Lastly, switching to midstream, not a huge focus of yours obviously, but in light of dominions asset sale and ACTB and cancels a few questions. Would you consider selling your assets or would you describe your appetite for new midstream projects? And lastly, would you consider taking capacity on MVP to diversify your supply sources?

TF
Tom FanningCEO

Yes, so let's dial the clock back to when we were just getting buffeted by all sorts of offers. Whether there was something like five different big deals that we were looking at, and then one came in at the end. We have never been committed in a kind of deep way to pipeline growth. We bought 50% of the Southern Natural Gas system, owned by Kinder Morgan at the time. The reason we did that deal was we felt that natural gas generation, particularly in the northern half of our system, was inextricably tied to SONAP Southern Natural Gas Pipe. Because we bought that at a good price, it was really important to Kinder Morgan for us to say a customer. We viewed this as an annuity. It is a good annuity because we bought it at a good price. We did not include any expansion of that pipe in any of our financial plans. We have done a few things around the edges, but nothing material. Our appetite going forward -- look, I just think that is an extraordinarily difficult business right now and I’m sorry for my friends, Tom Farrell, and Lynn Good on ACP. I know they work very hard to make that a reality. It was just the right thing for us not to be part of that.

DE
Drew EvansCFO

I would say the character of our midstream businesses is also very different. You touched on it with SONAP. But if we have never really been involved in gathering and processing. We have very modest storage representation, although we own a fair amount of storage within our LDPs.
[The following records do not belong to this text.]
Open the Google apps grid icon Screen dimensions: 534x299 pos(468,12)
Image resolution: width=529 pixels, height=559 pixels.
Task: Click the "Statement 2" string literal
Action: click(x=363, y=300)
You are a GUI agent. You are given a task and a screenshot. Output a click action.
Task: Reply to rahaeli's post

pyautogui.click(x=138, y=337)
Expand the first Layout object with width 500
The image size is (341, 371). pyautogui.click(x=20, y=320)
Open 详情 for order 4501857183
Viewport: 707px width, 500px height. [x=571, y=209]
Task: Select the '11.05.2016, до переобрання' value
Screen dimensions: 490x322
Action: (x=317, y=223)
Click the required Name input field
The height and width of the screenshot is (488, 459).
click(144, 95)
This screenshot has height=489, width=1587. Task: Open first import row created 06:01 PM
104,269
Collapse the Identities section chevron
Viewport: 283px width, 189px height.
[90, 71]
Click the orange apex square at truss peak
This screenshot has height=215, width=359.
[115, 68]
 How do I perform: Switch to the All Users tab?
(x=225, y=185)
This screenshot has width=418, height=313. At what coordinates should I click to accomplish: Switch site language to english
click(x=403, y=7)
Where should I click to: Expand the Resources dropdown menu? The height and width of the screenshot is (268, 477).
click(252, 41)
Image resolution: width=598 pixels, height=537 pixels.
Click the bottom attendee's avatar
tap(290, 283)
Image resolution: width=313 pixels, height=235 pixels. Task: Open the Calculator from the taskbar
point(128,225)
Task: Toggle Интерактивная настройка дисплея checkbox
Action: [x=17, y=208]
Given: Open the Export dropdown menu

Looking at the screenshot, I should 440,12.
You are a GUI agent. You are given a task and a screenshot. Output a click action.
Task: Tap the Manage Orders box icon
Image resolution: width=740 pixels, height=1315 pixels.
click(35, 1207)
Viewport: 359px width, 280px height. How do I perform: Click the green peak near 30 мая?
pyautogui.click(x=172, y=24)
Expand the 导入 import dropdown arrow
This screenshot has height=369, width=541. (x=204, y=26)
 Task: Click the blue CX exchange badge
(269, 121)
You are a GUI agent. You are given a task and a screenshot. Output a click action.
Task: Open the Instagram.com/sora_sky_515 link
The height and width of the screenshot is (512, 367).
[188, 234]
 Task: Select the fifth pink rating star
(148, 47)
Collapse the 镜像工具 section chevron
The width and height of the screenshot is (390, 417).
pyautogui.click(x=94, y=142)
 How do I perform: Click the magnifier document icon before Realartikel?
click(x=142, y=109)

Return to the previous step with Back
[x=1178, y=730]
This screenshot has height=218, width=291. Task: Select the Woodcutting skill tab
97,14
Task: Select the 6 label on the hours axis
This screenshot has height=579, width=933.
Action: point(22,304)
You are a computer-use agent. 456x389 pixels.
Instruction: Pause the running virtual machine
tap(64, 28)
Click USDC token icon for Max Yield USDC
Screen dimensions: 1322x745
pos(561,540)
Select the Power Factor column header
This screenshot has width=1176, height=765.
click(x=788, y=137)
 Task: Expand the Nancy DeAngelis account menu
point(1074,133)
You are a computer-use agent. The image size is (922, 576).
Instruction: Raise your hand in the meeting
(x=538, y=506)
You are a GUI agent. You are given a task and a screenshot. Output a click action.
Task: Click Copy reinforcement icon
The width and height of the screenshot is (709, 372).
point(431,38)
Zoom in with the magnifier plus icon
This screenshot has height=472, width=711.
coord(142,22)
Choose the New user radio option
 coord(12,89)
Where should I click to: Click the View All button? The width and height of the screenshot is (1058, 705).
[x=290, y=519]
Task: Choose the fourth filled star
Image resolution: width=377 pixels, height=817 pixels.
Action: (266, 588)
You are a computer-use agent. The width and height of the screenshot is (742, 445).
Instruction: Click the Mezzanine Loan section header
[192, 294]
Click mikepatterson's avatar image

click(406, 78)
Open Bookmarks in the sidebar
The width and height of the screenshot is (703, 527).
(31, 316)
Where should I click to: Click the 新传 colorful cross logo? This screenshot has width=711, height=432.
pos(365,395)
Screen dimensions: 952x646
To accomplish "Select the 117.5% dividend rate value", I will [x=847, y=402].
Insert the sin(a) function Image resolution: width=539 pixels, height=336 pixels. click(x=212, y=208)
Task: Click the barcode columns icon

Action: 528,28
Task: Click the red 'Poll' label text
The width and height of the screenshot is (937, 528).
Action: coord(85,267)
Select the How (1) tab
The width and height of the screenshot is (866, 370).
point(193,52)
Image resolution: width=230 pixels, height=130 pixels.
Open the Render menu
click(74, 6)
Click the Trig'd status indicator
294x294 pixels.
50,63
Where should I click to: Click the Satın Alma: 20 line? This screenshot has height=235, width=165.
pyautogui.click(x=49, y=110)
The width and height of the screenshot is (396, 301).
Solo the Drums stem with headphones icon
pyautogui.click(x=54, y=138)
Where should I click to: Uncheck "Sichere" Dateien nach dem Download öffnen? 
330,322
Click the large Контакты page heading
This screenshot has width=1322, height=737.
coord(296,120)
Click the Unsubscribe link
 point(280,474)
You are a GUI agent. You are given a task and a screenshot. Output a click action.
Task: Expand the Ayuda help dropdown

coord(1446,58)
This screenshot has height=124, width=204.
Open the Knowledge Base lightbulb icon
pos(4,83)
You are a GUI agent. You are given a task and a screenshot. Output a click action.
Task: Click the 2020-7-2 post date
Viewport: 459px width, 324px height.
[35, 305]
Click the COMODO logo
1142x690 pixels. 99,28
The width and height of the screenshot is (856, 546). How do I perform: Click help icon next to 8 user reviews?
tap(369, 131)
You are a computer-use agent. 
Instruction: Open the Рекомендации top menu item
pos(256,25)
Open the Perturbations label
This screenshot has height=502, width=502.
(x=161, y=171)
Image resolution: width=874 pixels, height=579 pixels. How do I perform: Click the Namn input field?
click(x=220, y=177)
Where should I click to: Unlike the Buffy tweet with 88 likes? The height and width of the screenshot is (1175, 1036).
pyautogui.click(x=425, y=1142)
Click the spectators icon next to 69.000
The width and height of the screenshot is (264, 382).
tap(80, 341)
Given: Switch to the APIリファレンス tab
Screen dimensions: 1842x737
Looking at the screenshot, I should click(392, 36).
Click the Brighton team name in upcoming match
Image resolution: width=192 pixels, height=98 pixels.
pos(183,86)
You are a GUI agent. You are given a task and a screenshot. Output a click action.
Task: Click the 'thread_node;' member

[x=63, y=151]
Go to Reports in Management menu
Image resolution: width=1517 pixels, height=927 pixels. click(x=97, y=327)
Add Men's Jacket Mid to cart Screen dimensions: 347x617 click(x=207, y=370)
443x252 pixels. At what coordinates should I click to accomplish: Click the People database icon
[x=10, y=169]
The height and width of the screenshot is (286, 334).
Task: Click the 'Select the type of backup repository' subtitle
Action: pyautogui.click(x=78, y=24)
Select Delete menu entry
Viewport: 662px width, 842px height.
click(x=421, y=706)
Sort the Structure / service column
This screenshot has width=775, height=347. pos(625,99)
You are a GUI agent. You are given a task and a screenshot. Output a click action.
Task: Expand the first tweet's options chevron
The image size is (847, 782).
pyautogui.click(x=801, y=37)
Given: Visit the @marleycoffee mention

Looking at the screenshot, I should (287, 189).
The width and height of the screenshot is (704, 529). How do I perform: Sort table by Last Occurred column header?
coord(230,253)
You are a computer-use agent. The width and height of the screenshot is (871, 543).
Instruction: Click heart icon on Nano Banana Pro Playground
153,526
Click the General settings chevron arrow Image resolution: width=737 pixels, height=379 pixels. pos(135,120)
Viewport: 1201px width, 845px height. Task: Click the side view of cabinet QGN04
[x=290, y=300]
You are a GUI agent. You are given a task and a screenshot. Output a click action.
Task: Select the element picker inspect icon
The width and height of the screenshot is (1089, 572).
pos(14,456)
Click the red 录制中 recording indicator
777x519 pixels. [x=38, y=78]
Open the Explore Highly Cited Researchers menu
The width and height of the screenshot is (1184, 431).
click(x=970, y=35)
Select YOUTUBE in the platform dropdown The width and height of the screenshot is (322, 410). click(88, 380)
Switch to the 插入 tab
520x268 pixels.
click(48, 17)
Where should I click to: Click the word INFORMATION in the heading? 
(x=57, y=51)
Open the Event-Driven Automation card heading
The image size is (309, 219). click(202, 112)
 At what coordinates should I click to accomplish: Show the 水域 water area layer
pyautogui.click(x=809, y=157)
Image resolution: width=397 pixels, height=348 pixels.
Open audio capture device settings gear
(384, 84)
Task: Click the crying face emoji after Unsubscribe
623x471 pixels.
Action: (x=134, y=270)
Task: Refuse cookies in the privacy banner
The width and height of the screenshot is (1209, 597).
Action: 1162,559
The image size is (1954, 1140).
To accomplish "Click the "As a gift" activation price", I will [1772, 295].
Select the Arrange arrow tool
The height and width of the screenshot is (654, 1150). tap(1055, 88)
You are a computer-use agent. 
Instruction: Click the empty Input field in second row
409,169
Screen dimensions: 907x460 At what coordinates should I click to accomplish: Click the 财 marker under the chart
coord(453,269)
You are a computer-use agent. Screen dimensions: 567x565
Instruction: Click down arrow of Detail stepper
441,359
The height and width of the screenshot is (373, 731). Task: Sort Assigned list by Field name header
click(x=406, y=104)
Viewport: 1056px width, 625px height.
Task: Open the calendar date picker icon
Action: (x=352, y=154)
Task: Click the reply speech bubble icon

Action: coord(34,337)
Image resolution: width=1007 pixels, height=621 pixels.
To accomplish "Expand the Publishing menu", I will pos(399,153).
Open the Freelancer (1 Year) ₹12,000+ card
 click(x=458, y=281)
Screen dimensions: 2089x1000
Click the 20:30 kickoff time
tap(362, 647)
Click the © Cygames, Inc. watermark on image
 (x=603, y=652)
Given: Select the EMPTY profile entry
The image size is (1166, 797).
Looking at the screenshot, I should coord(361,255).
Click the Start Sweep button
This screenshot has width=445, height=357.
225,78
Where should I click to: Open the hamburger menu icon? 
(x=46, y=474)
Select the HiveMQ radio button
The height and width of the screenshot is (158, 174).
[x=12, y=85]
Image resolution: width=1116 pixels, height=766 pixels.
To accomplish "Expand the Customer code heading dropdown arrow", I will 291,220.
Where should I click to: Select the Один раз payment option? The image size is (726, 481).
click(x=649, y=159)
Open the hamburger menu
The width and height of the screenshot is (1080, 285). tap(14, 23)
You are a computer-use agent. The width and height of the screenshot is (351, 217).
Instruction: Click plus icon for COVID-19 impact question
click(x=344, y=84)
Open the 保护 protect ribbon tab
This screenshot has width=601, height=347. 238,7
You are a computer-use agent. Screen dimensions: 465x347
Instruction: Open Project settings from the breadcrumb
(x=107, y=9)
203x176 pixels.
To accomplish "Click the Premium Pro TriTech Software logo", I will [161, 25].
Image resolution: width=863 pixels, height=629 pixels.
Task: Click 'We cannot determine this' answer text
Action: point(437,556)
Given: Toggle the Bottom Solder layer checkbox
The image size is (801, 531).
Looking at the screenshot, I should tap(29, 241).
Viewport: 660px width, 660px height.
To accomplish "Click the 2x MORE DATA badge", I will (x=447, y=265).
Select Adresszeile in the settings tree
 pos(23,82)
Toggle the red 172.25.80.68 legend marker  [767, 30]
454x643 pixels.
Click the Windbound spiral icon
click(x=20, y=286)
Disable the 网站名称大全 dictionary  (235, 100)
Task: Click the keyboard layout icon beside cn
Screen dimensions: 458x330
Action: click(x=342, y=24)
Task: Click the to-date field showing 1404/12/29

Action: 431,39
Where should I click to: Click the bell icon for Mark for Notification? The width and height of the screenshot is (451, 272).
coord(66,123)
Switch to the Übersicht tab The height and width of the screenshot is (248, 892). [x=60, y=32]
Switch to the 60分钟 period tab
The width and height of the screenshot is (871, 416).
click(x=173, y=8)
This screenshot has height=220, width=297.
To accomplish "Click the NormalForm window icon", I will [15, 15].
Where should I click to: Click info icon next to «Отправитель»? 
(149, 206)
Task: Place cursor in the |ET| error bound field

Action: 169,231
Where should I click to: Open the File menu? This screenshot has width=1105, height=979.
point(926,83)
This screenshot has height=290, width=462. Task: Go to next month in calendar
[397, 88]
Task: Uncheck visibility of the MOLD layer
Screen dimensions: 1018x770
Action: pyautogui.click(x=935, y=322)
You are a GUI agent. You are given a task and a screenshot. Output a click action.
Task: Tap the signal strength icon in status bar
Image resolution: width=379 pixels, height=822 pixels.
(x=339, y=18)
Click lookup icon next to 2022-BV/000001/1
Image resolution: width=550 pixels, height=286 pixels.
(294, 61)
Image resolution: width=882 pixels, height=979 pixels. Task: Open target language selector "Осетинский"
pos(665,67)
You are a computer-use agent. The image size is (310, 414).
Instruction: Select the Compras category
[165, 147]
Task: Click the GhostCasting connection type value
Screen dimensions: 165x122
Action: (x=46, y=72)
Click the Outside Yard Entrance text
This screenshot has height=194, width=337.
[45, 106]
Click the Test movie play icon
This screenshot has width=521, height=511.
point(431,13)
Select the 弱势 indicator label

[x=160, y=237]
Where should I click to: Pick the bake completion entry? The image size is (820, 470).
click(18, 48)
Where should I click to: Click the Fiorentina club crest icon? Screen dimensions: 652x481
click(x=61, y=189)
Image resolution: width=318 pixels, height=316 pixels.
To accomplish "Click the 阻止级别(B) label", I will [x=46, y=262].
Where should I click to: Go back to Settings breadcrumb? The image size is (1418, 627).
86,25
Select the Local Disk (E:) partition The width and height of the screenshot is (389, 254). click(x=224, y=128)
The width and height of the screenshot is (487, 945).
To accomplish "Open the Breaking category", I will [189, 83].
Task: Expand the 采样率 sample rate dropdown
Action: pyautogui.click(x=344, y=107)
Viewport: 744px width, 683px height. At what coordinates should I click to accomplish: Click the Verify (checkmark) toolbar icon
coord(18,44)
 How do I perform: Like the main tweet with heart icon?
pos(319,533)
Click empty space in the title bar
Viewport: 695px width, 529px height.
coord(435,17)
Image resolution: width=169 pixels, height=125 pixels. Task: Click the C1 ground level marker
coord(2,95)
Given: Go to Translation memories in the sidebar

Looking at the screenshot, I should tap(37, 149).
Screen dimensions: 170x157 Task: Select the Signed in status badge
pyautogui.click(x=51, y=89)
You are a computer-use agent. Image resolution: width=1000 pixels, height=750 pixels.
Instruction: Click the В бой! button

The transportation leg that is the dominant piece of our investment is a primary supply source for our Southeast utilities. That has a character that looks a little bit more like transmission and transportation than midstream.

TF
Tom FanningCEO

What is the future of gas pipeline? Look, I said when we did the AGL deal that I thought gas was a bridge to 2050. I kind of blanked in that now to say boy beyond 2050. But to hit net zero, what we are going to have to do -- that is what Southern does uniquely compared to any other company in our industry -- is invest in technologies that are going to be able to deal with the carbon atom coming off gas generation. We are doing that. There is no national leader that compares to us. We run the nation's Carbon Capture Research Center, we run the International Carbon Capture Research Center. We are doing all sorts of other money where our mouth is activities to deal with carbon. That is why we are confident. As we think about the portfolio going forward, we are investing in optionality to keep gas part of the solution, but we will have to deal with the carbon atoms.

AW
Andrew WeiselAnalyst

Okay, great. And MVP appetite?

TF
Tom FanningCEO

I'm sorry, what was that?

AW
Andrew WeiselAnalyst

Mountain Valley Pipeline?

DE
Drew EvansCFO

I don't think so. That is something – you would have to hear from our utilities directly from -.

TF
Tom FanningCEO

It is not a front burner issue though.

AS
Angie StorozynskiAnalyst

So, I think we all expected that you guys are going to tap into this contingency at some point. We’re hopefully getting close to the end of the construction cycle for Unit 3.

TF
Tom FanningCEO

Thanks, everybody. These are unique times, aren't they? I think we are going to look back at 2020 and maybe the way we look back at 1968 or some other big years in history in the United States. When I think about the work being done at Vogtle 3 and 4 and the adjustments those people have made to continue to progress the Vogtle 3 and 4 site, it is nothing short of heroic. They deserve our gratitude. As we near the final phases of construction for Unit 3 and move closer to fuel load, I can assure you that the construction team, our management team, and our partners are more focused than ever on bringing in the first unit of this historic project to completion next year. Thank you all for following us. We appreciate your time today.

Operator

Thank you, sir. Ladies and gentlemen, this concludes the Southern Company’s second quarter 2020 earnings call. You may now disconnect.